» Work to do: Reproduce the entries verbatim, beginning at the line that contains "Select the third participant's video tile" and stopping after the line that contains "pyautogui.click(x=1358, y=401)", with both of those lines included. Leave the pictures out of your answer.

» Data excerpts:
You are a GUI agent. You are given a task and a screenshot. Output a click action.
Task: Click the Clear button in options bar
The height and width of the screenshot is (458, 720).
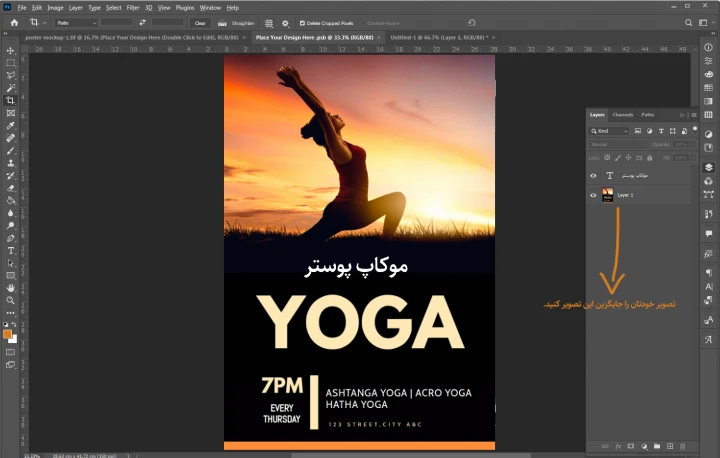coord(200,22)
--
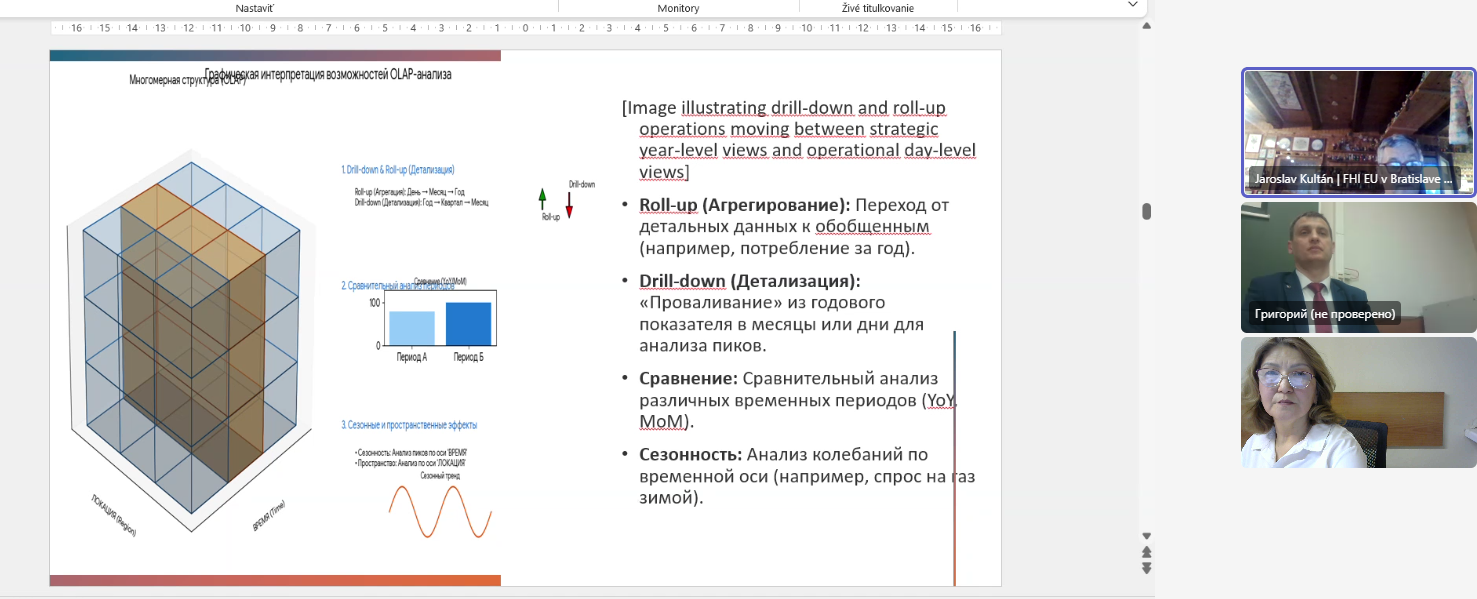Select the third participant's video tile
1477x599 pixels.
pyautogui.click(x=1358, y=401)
* * *
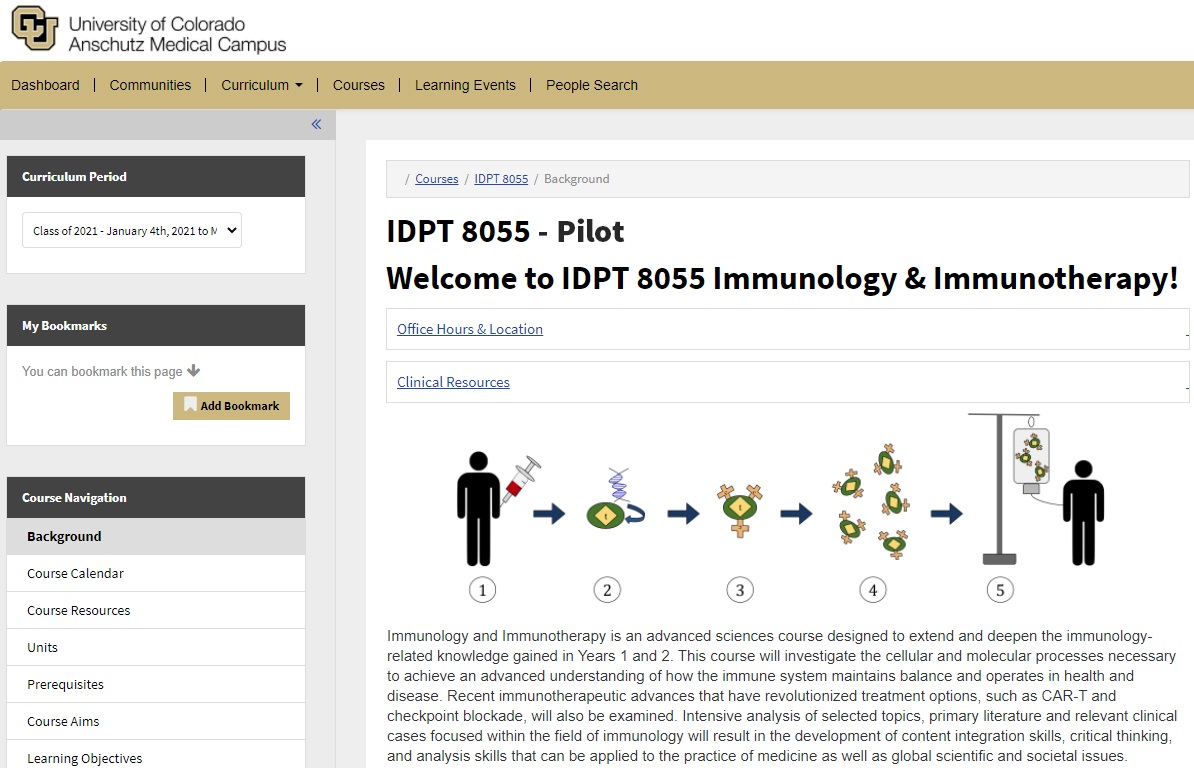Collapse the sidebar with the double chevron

» Response:
Select the third participant's video tile
1477x599 pixels.
pyautogui.click(x=1358, y=401)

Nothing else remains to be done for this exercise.